State unbending on Vodacom deal

Zukile Majova and Sapa

Zukile Majova and Sapa

Communications Minister Siphiwe Nyanda says the government cannot cop out of its earlier agreement to support the listing of Vodacom on the Johannesburg Securities Exchange.

"We are legally bound by our earlier agreement to support the transaction and that is why we are opposing the application by Cosatu," said Nyanda, pictured.

Last night the North Gauteng high court heard an urgent application by Cosatu and the Independent Communications Authority which sought to block Vodacom's plan to list on the JSE today.

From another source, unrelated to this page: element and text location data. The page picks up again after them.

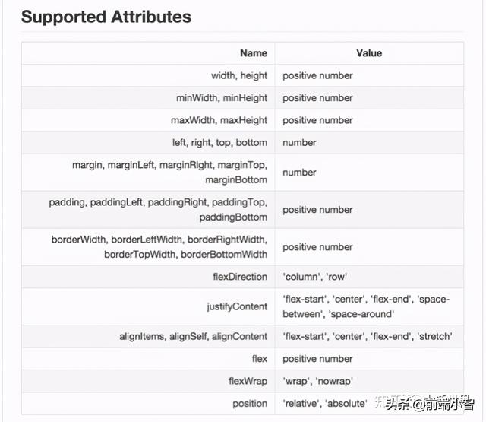Click the borderTopWidth, borderBottomWidth line
The height and width of the screenshot is (422, 486).
pos(185,255)
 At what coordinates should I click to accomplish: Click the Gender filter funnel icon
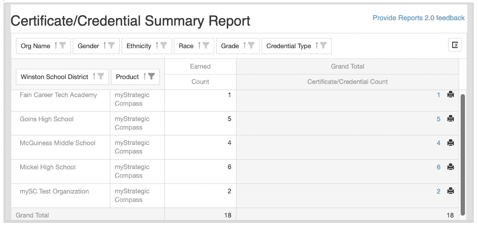tap(111, 46)
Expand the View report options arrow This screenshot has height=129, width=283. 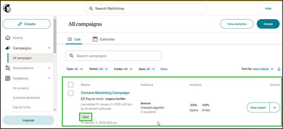(x=275, y=107)
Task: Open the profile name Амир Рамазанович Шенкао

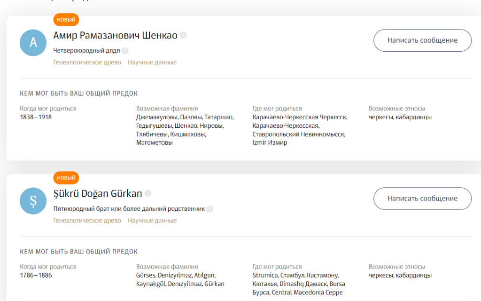Action: [115, 36]
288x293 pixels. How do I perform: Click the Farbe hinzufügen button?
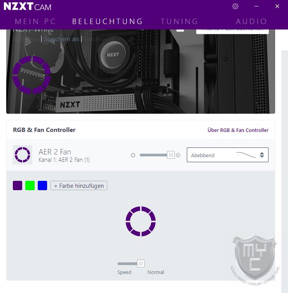point(79,186)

Cosatu secretary-general Zwelinzima Vavi says the deal would weaken Telkom and result in job losses.

The R22,5billion transaction allows UK-based communications giant Vodafone to buy 15percent of Telkom's 50 percent stake in Vodacom.

The remaining 35 percent would be distributed to Telkom shareholders in proportion to their existing shareholding.

"In Cosatu's view, the sale by Telkom would not only result in the sale of 15percent of its shares to Vodafone Plc, but would also result in Telkom's remaining 35percent also changing hands.

"There is public interest in the Vodafone/Telkom share transaction in that Telkom's 50percent interest in Vodacom constitutes, in Cosatu's view, a public asset and that the South African government would no longer have an interest in the country's largest mobile operator," said Vavi.